HOW TO COMPLETE THIS TASK:
Lines from the one holding "This screenshot has height=586, width=1007." through the end of the entries, inclusive, form the whole output; reproduce them exactly and omit pictures.

═════ SUPPLIED DATA

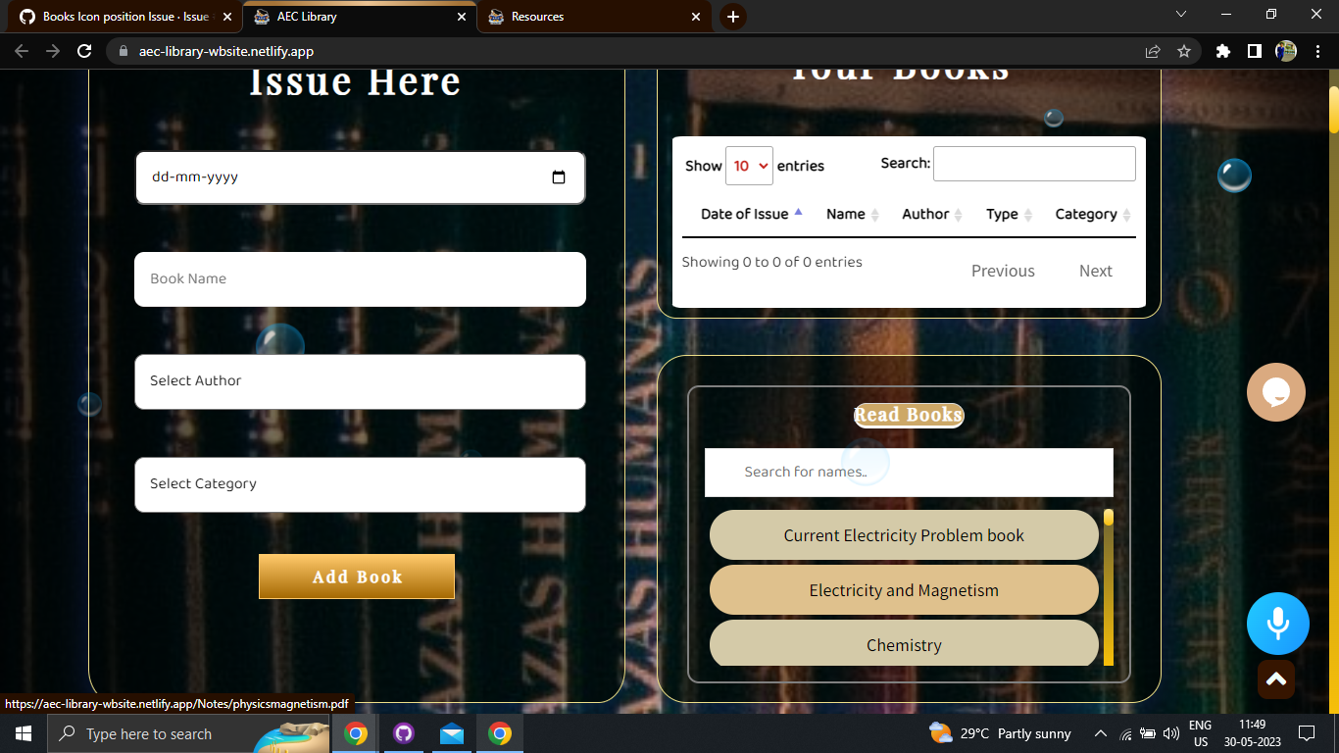Reload the page with the refresh icon
The image size is (1339, 753).
[84, 50]
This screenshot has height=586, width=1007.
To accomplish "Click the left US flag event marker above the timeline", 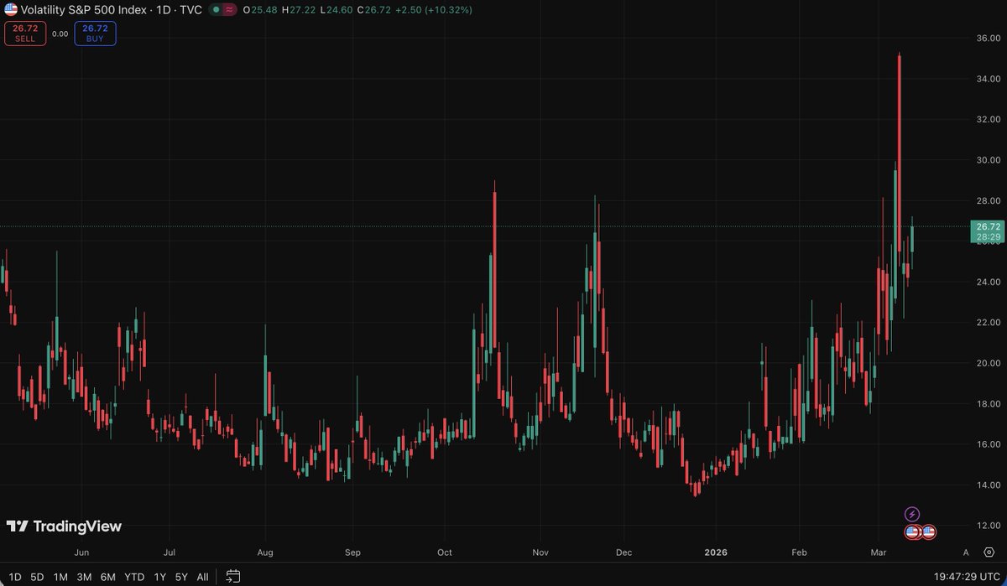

══════════

SOLUTION TO THIS EXERCISE:
This screenshot has height=586, width=1007.
To accomplish "Click the left US flag event marker above the timeline", 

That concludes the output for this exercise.